Pick out every line of the data below that contains the word "resolution" and copy each of those lines.

++++ Data for processing

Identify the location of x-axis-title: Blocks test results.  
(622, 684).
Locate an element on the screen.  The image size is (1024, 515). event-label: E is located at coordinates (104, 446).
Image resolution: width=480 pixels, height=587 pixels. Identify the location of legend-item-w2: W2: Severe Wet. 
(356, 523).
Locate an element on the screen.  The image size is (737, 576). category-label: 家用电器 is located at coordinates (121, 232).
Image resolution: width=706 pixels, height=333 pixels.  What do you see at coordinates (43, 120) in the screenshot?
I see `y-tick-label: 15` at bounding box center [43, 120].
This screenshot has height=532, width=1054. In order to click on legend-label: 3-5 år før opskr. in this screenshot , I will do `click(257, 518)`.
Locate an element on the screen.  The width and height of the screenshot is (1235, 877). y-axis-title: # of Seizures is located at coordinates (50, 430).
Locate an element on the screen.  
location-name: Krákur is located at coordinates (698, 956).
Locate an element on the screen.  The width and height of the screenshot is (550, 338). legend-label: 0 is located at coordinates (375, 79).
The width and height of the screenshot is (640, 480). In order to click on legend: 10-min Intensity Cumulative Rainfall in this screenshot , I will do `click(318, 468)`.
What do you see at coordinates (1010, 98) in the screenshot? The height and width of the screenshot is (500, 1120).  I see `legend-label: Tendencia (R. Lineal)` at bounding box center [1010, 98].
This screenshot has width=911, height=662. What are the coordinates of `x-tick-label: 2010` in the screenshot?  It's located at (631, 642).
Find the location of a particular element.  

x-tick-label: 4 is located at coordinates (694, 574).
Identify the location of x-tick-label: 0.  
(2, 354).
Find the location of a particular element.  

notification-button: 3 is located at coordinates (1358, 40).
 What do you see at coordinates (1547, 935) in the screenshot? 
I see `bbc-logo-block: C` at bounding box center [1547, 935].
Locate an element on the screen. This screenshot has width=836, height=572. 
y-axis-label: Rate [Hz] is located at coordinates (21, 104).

++++++++

→ **Result**:
Image resolution: width=480 pixels, height=587 pixels. Identify the location of legend-item-w2: W2: Severe Wet. 
Image resolution: width=706 pixels, height=333 pixels.  What do you see at coordinates (43, 120) in the screenshot?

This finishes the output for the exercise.